## Given text

▬▬▬

The creation of initialization and termination sections can be carried out directly using an assembler, or some compilers can offer special primitives to simplify their declaration. For example, the same example containing the following #pragma definitions can result in a call to the function foo being placed in an .init section, and a call to the function bar being placed in a .fini section.
$ cat main.c #include <stdio.h> #pragma init (foo) #pragma fini (bar) ....... $ cc -o main main.c $ main initializing: foo() main() finalizing: bar() |
Be careful when designing initialization and termination code that can be included in both a shared object and archive library. If this code is spread throughout several relocatable objects within an archive library, then the link-edit of an application using this archive might extract only a portion of the objects. Therefore, the link-edit might extract only a portion of the initialization and termination code. At runtime, only this portion of code is executed. The same application built against the shared object will have all the accumulated initialization and termination code executed at runtime when the shared object is loaded as one of the application's dependencies.
Determining the sequence of executing initialization and termination code within a process at runtime is a complex issue involving dependency analysis. Initialization and termination code that references external global symbols make this process more difficult and can result in cyclic dependencies. The most flexible initialization and termination code references elements only within the resident object.

▬▬▬

## Instructions for the task
Resume the passage on initialization and termination code, beginning right after its final sentence.

## Data extract
▬▬▬

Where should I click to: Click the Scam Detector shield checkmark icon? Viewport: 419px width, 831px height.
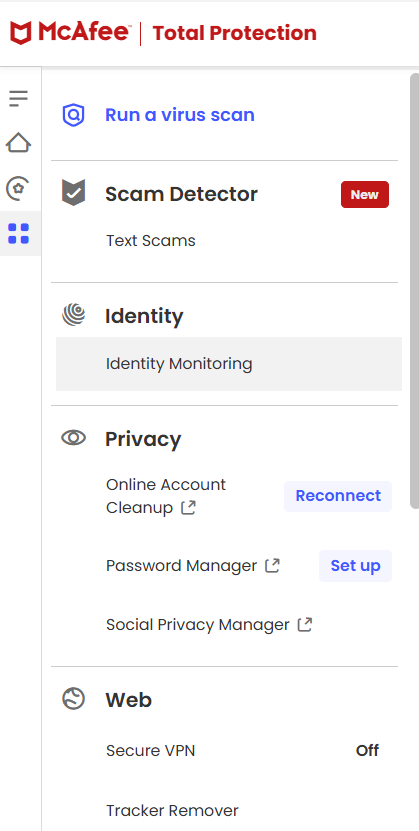point(74,192)
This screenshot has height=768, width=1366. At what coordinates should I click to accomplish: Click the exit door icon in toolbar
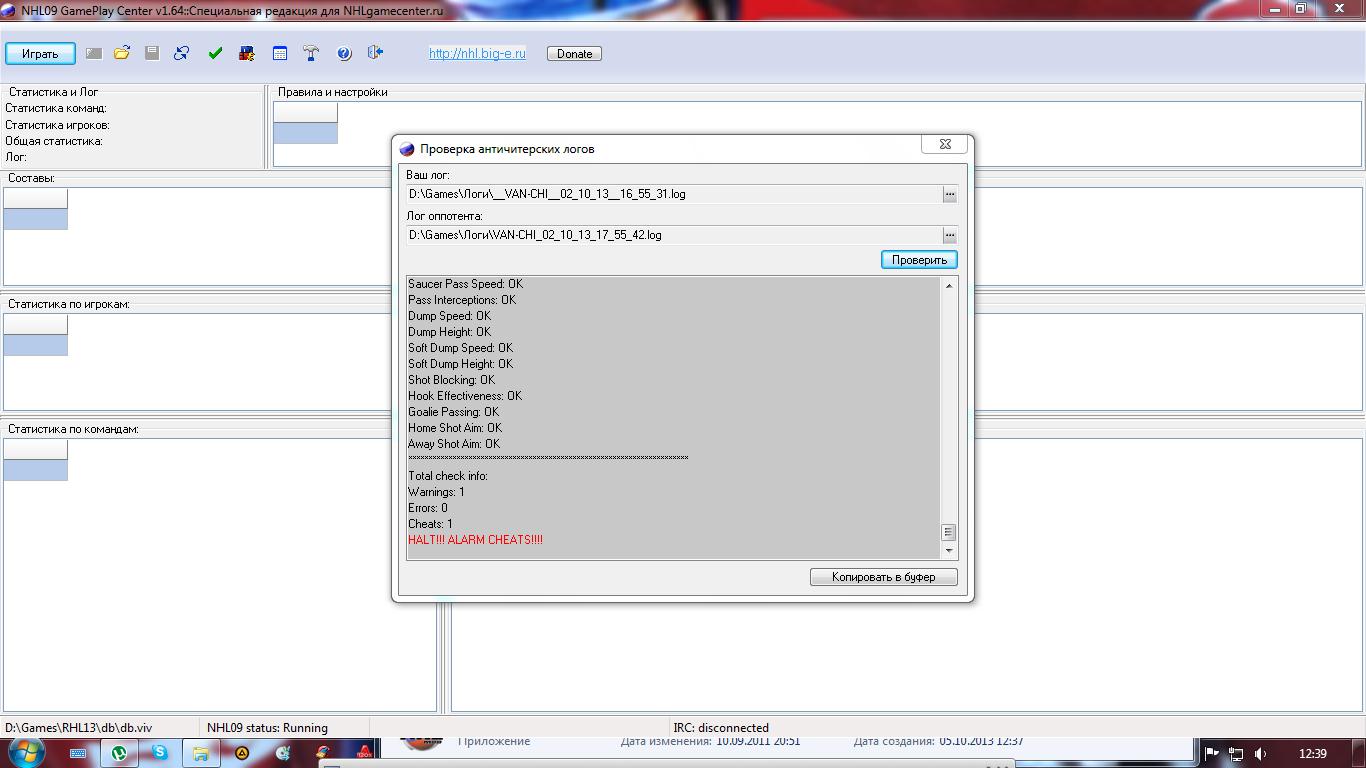(375, 52)
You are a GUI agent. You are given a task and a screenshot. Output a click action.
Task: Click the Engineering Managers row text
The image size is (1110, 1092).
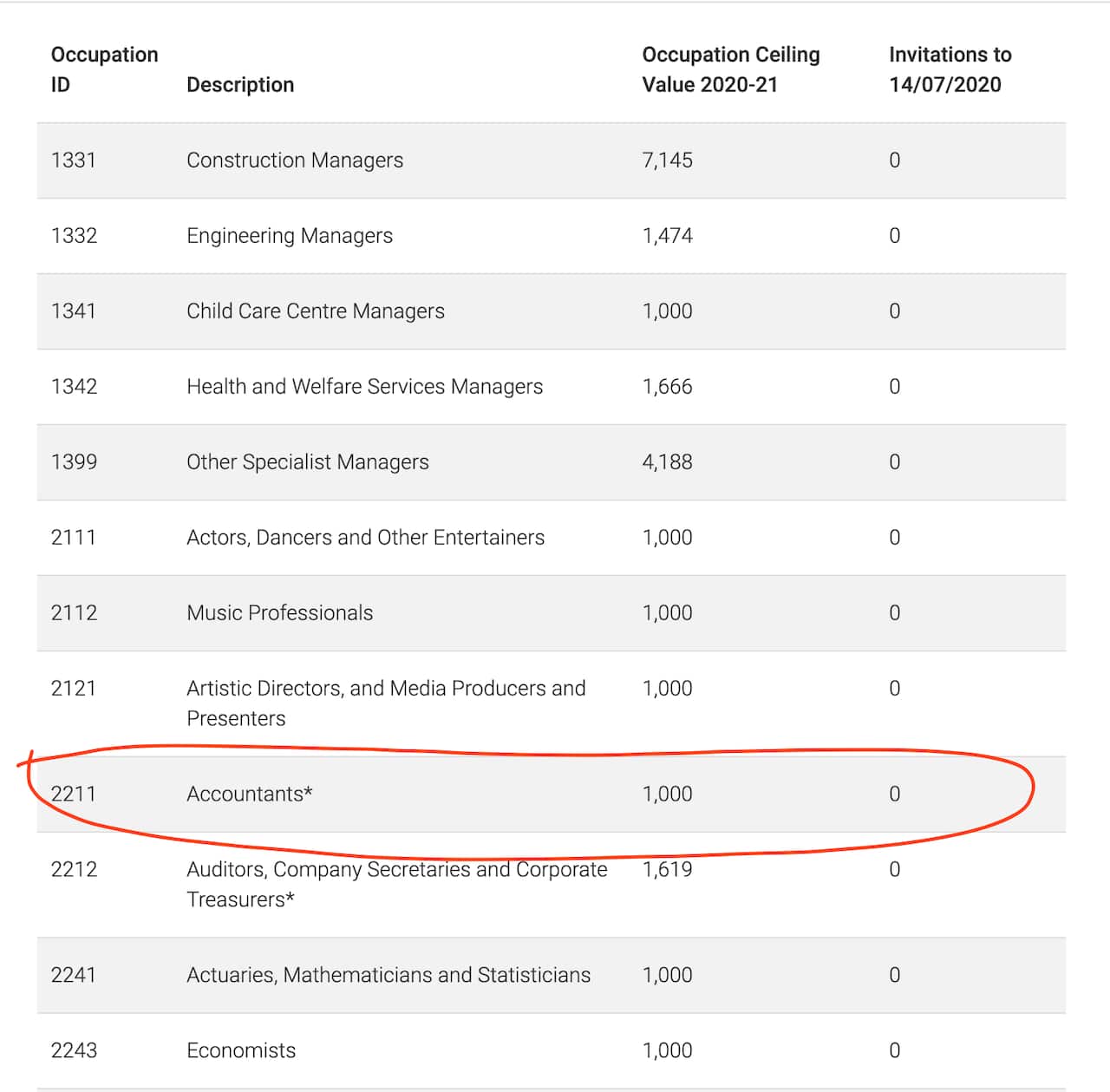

▬▬▬

## Written answer
Data initialization should be independent if the initialization code is involved with a dynamic object whose memory can be dumped using dldump(3DL).
Symbol Processing
During input file processing, all local symbols from the input relocatable objects are passed through to the output file image. All global symbols are accumulated internally within the link-editor. This internal symbol table is searched for each new global symbol entry processed to determine if a symbol with the same name has already been encountered from a previous input file. If so, a symbol resolution process is called to determine which of the two entries is to be kept.
On completion of input file processing, and providing no fatal error conditions have been encountered during symbol resolution, the link-editor determines if any unbound symbol references (undefined symbols) remain that will cause the link-edit to fail.
Finally, the link-editor's internal symbol table is added to the symbol tables of the image being created.
The following sections expand upon symbol resolution and undefined symbol processing.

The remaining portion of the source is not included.